Kejadian ini berulang setiap hari. Para guru tetap teguh dengan metode ceramah mereka, meski kurikulum baru terus diperkenalkan dengan janji-janji perubahan.
Lisa, salah satu murid yang tergolong kritis di madrasah tersebut udah mulai frustrasi, akhirnya curhat ke Andi pas jam istirahat.
"Di, menurut lo kenapa sih semua guru suka banget ceramah?"
"Ya, karena gampang kali. Nggak ribet, tinggal ngomong aja," jawab Andi sambil ngemil gorengan.
"Tapi katanya Kurikulum Merdeka itu ngajarin buat lebih interaktif, bikin murid aktif belajar?" Lisa masih penasaran.
Andi cuma ketawa. "Merdeka sih kurikulumnya, gurunya mah tetep ceramah. Mau ganti nama jadi Kurikulum Lintas Galaxy sekalipun kayaknya nggak ngaruh."

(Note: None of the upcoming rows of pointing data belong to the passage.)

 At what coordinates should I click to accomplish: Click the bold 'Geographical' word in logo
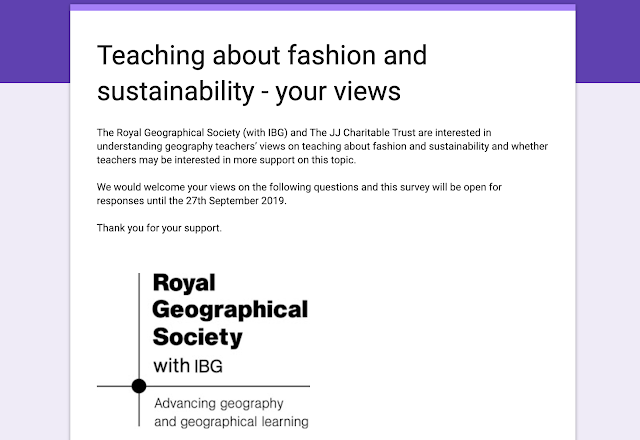(230, 310)
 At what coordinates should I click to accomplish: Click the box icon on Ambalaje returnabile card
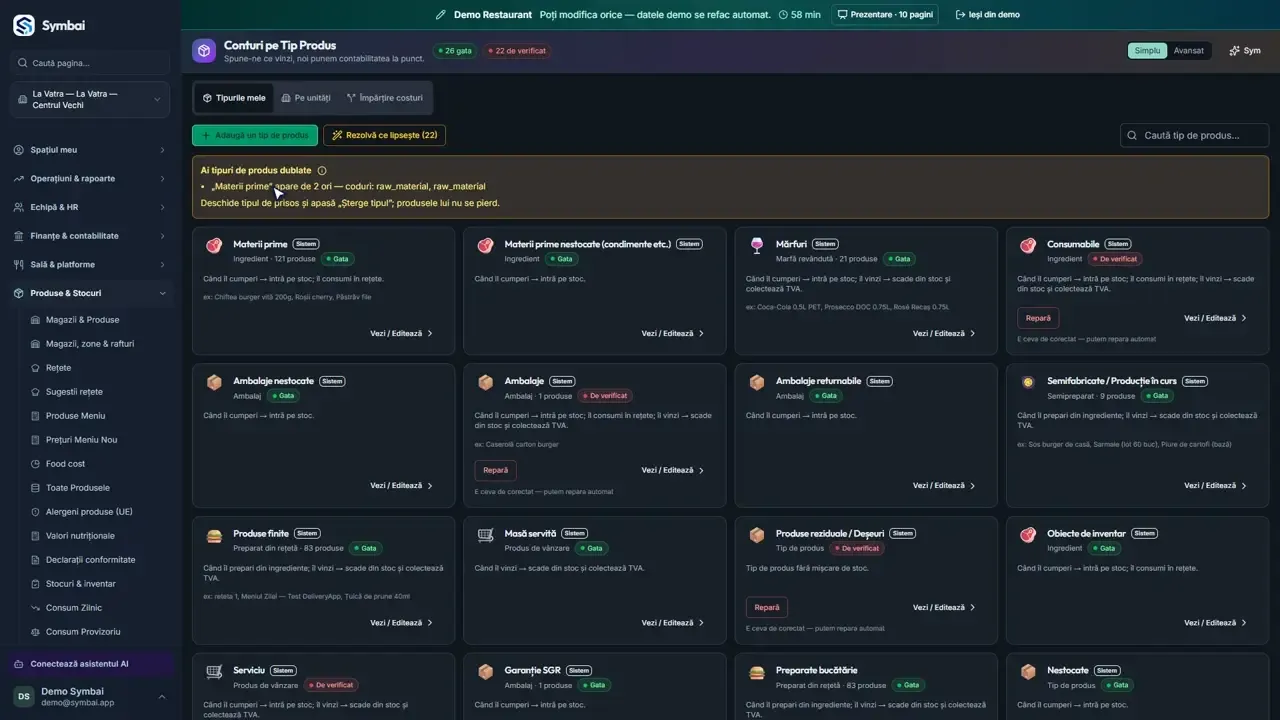coord(757,382)
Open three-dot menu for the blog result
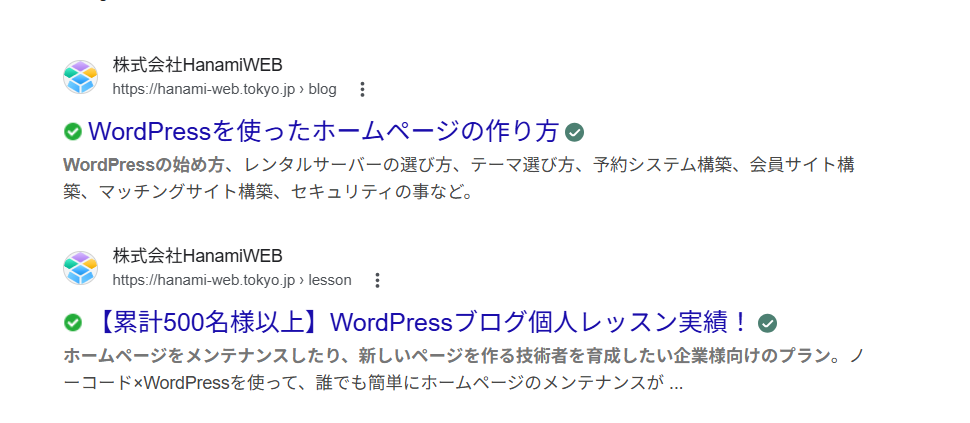 (x=363, y=89)
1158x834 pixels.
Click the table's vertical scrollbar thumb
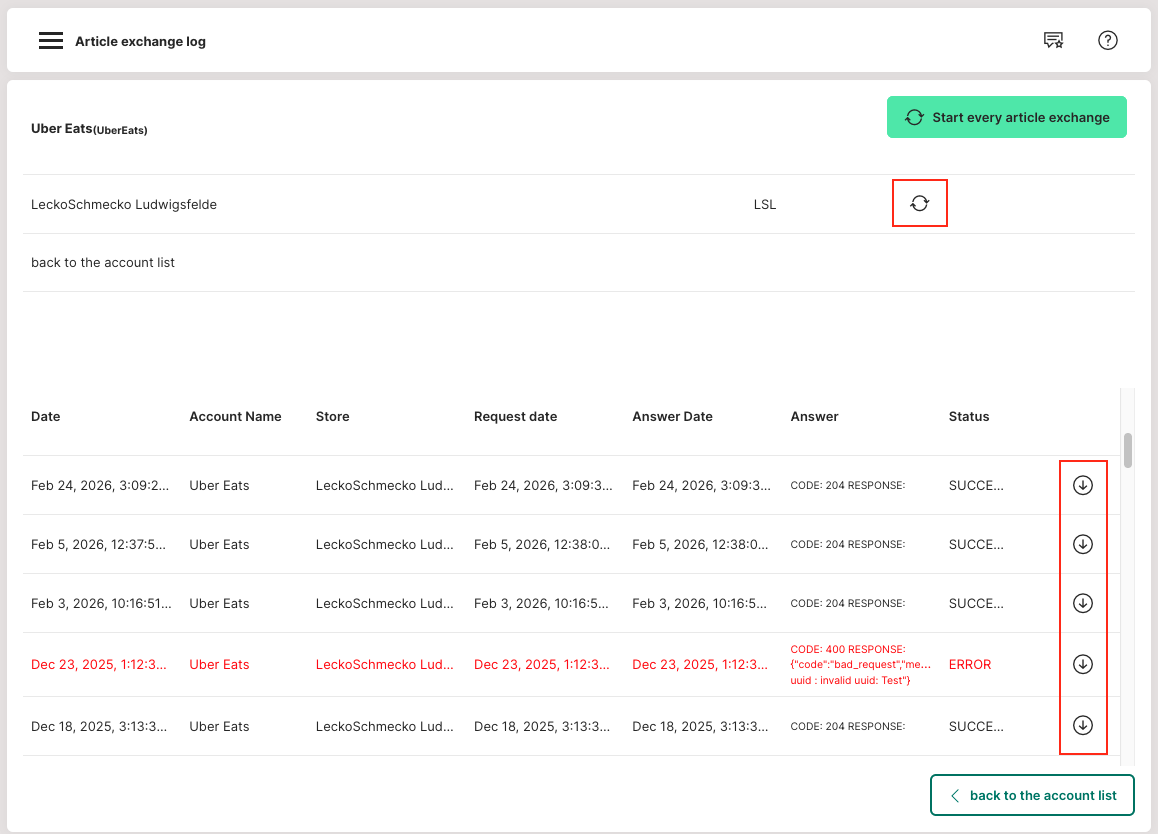(x=1128, y=450)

Dan kenyataannya, itu bener banget. Metode ceramah kayaknya udah jadi budaya turun-temurun di dunia pendidikan kita. Mau kurikulum zaman dulu kayak CBSA, yang katanya nge-push murid buat aktif belajar, tetap aja ujung-ujungnya ceramah. Mau KURTILAS yang katanya berbasis kompetensi, sama aja, bahkan murid yang ngga pernah pegang buku sekalipun nilainya harus dibikin memenuhi standar kompetensi. Bahkan Kurikulum Merdeka, yang katanya ngasih kebebasan buat murid, tetep aja ceramah jadi default setting.
Muridnya? Ya cuma ngikut aja. Ada yang paham, ada yang nggak, tapi yang pasti, semua pernah ngalamin momen "ceramah mode autopilot."
Jadi, apapun kurikulumnya, entah nanti ada Kurikulum Deep Learning atau Kurikulum AI Super Canggih 2045, metode mengajar di sekolah-sekolah Indonesia kayaknya tetep: CERAMAH FOREVER. Kaya iklan minuman : apapun kurikulumnya, ceramah metodenya.